Interesting find indeed! I clipped out the tone knob last night and that really cleared things up. Might just try this out too once I get myself some more solder.


----------



## crg123 (Apr 16, 2013)

Wow Really interesting find man, interesting to think that they felt it would be ok haha.


----------



## codycarter (Apr 16, 2013)

Can I just say, this is pretty damn cheap


----------



## Zhysick (Apr 16, 2013)

MetalBuddah said:


> Interesting find indeed! I clipped out the tone knob last night and that really cleared things up. Might just try this out too once I get myself some more solder.



Now I am thinking in wiring the tone pot back... maybe too much highs now! Hehehe... First need to change the tone patch on Amplitube. But at least for me I prefer too much this configuration... the 8th string sounds so much better now!



crg123 said:


> Wow Really interesting find man, interesting to think that they felt it would be ok haha.



I think they felt nothing... just used what they have in a closed room... EVL bass line stop production a year ago or so, but I think they used EMG pups the last couple years so...



codycarter said:


> Can I just say, this is pretty damn cheap



YES!


----------



## FromTheMausoleum (Apr 16, 2013)

Do I get any credit for bringing it up in the mod thread?


----------



## Zhysick (Apr 16, 2013)

FromTheMausoleum said:


> Do I get any credit for bringing it up in the mod thread?
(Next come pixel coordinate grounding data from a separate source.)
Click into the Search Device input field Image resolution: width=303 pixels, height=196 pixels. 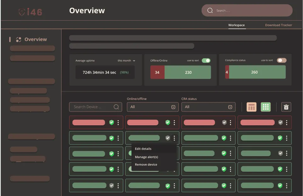pos(91,107)
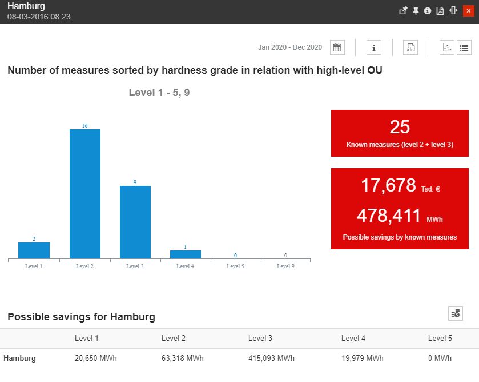Select the Level 1 bar in chart
479x382 pixels.
click(x=34, y=250)
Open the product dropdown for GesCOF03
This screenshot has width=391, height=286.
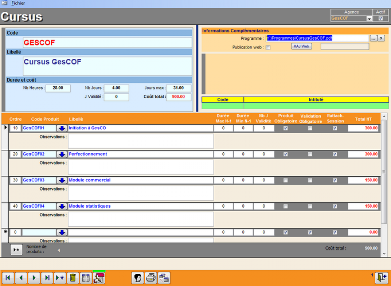62,180
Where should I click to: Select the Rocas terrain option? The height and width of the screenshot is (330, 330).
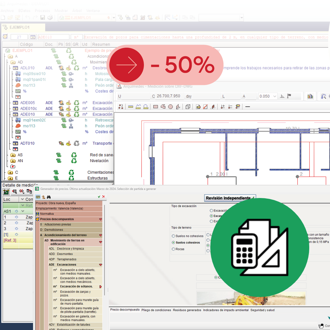[174, 249]
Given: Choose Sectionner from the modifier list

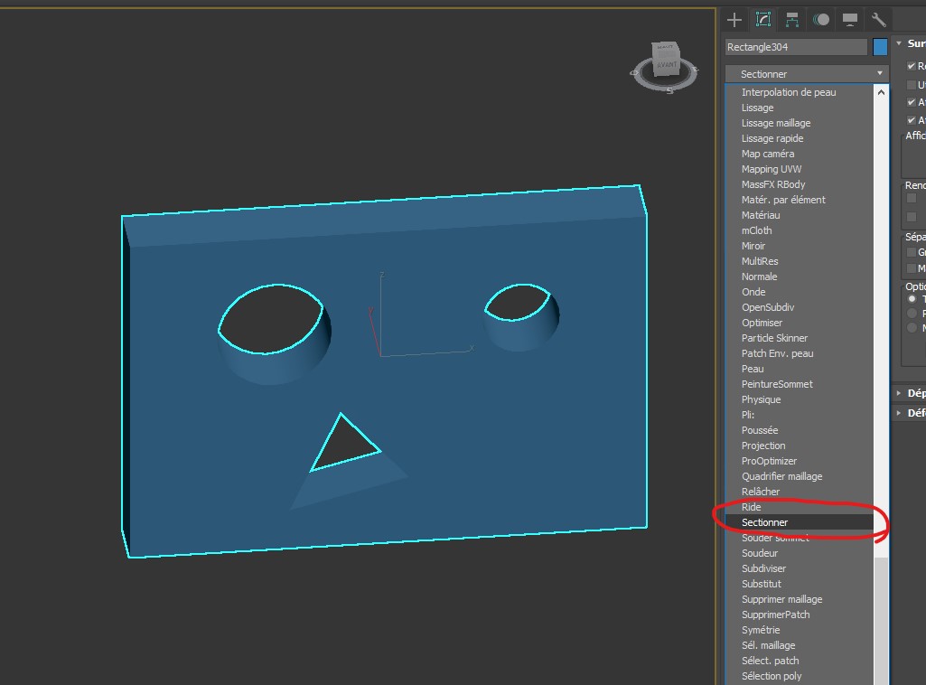Looking at the screenshot, I should click(764, 522).

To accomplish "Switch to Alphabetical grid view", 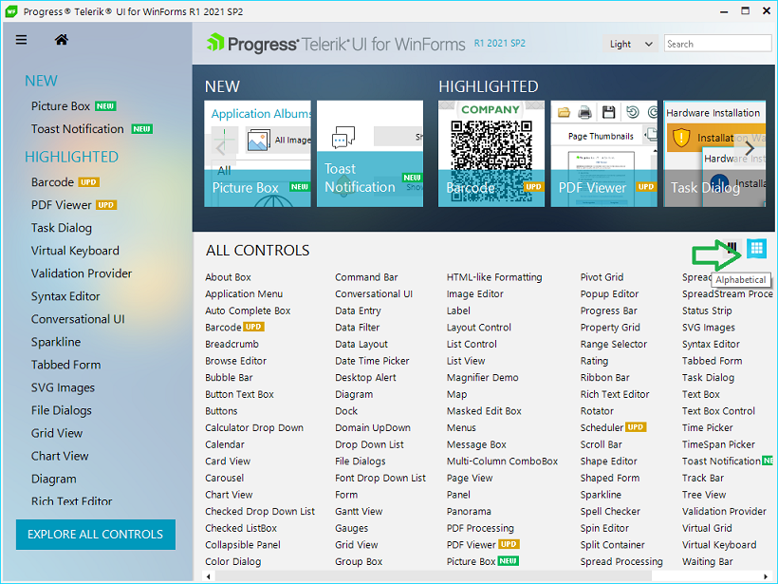I will tap(756, 248).
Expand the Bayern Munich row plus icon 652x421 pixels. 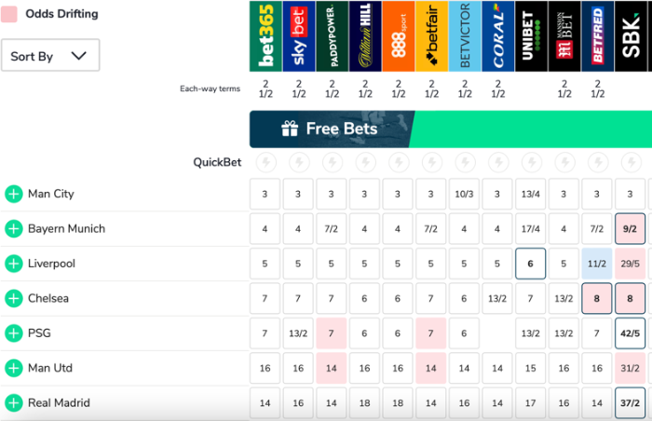point(13,229)
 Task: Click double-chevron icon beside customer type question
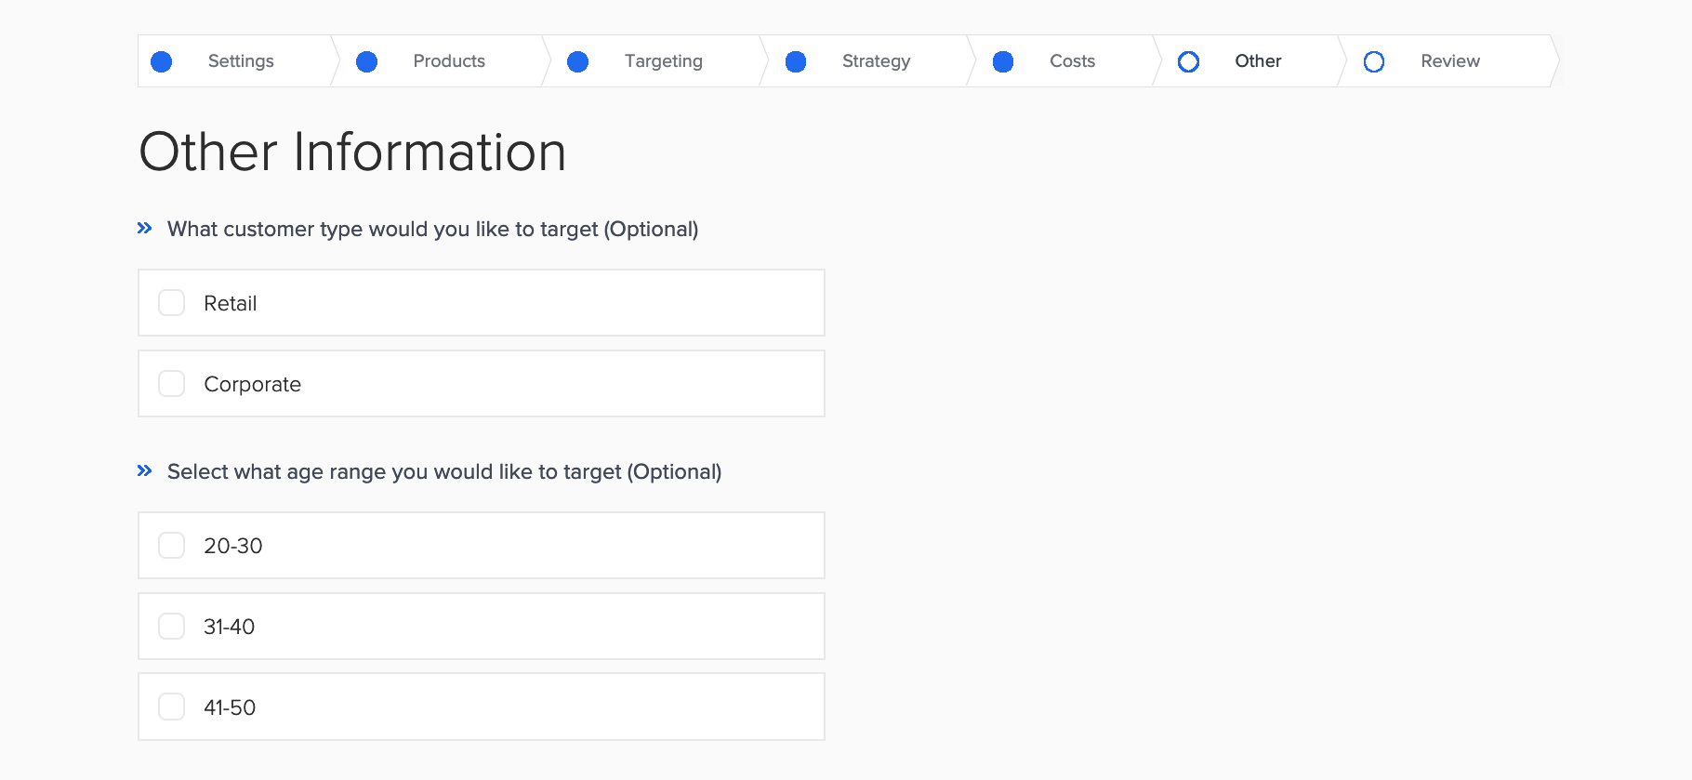click(x=144, y=228)
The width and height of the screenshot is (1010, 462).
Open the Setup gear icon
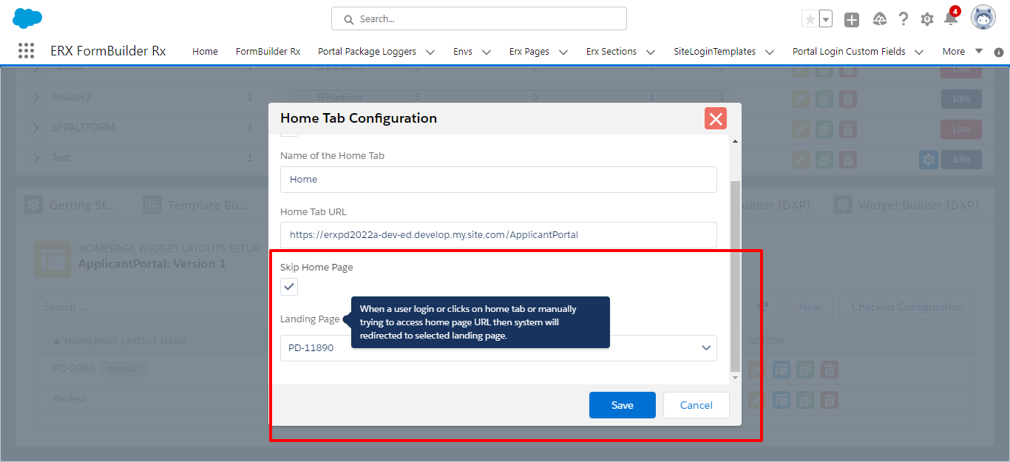[x=927, y=19]
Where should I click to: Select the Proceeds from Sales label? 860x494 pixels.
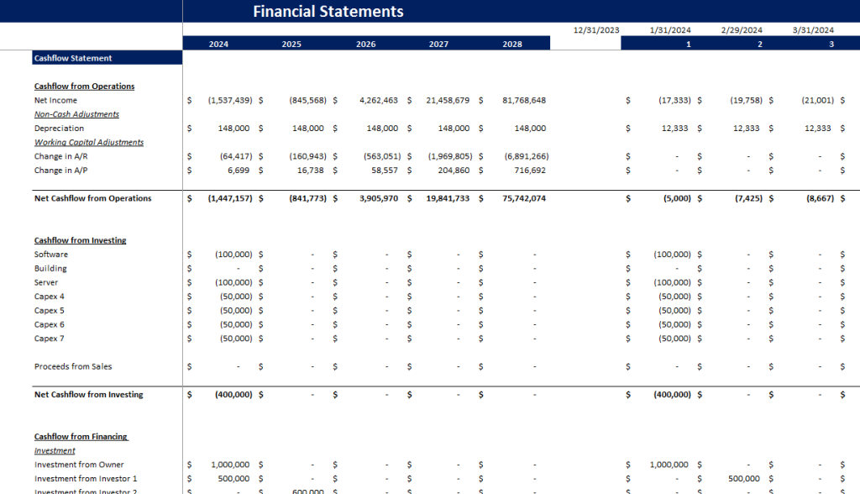point(73,366)
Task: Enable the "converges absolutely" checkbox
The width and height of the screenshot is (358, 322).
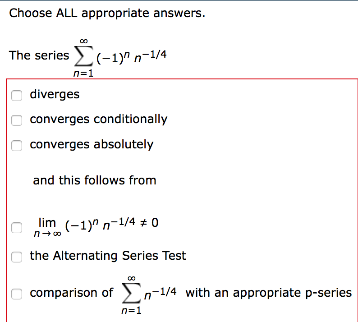Action: (x=17, y=145)
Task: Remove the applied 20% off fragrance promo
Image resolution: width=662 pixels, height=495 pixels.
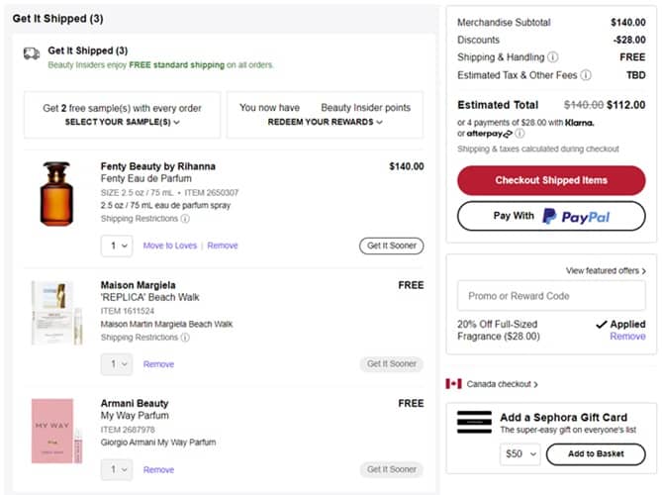Action: coord(627,337)
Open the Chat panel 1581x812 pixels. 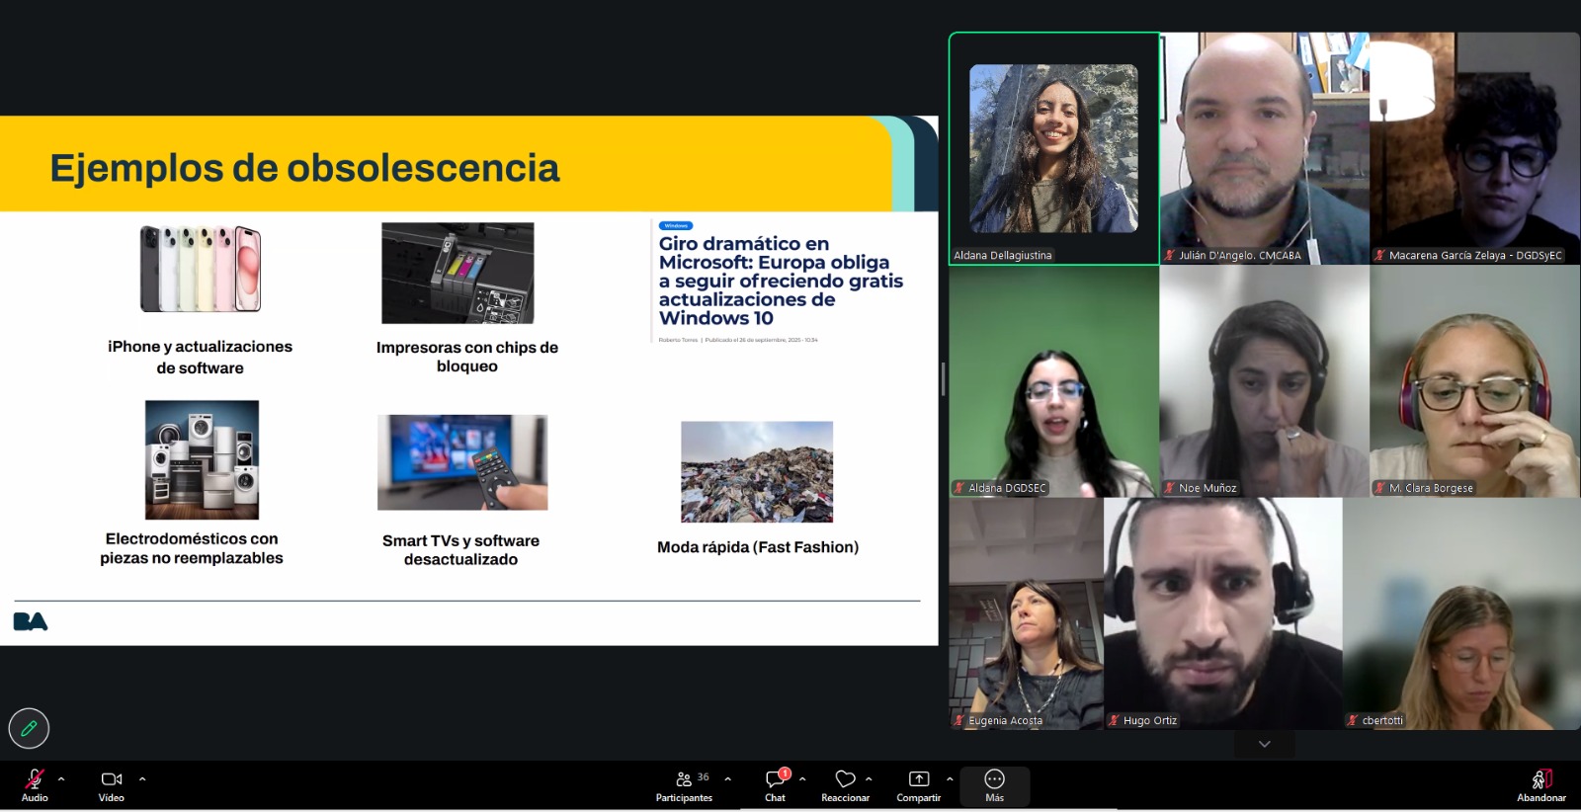tap(776, 785)
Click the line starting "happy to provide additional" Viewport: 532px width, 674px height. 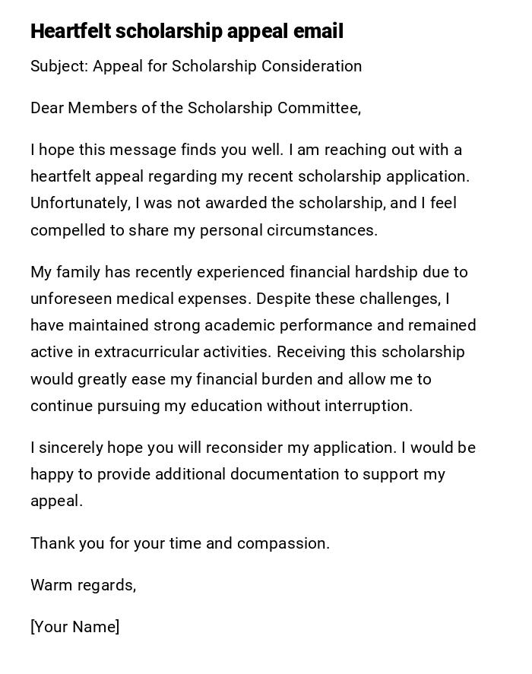pos(238,474)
Hahahaahahah. I didn't knew those where bass pups until I took them off. Just going to switch them to get a cleaner bridge pup sound while I realized you were right! Bass pups! But so damn hot... I always thought 16k for the SD Distortion were too much... 24K...


----------



## jephjacques (Apr 16, 2013)

Doesn't surprise me, that shape of pickup is basically due to EMG reusing their bass pickup casings for guitar pickups anyway.

(I have a conspiracy theory that EMG 707s and 808s are just their standard 5 and 6 string bass pickups)


----------



## berzerkergang (Apr 16, 2013)

I could handle these pickups in a bass, but in a guitar used for distortion, hellllllz no. However,,, I find this to be kind of wacky.


----------



## jimwratt (Apr 16, 2013)

ya know, it might not be the worst idea to use bass pickups on a guitar in that range. The problem seems to be that they're crappy bass pickups. I'm pretty sure there are some bass pickups out there that don't sound the best for bass but would be amazing for guitar (kind of how the Fender Bassman sounds ok for bass, but great for guitar).


----------



## codycarter (Apr 16, 2013)

jimwratt said:


> ya know, it might not be the worst idea to use bass pickups on a guitar in that range. The problem seems to be that they're crappy bass pickups. I'm pretty sure there are some bass pickups out there that don't sound the best for bass but would be amazing for guitar (kind of how the Fender Bassman sounds ok for bass, but great for guitar).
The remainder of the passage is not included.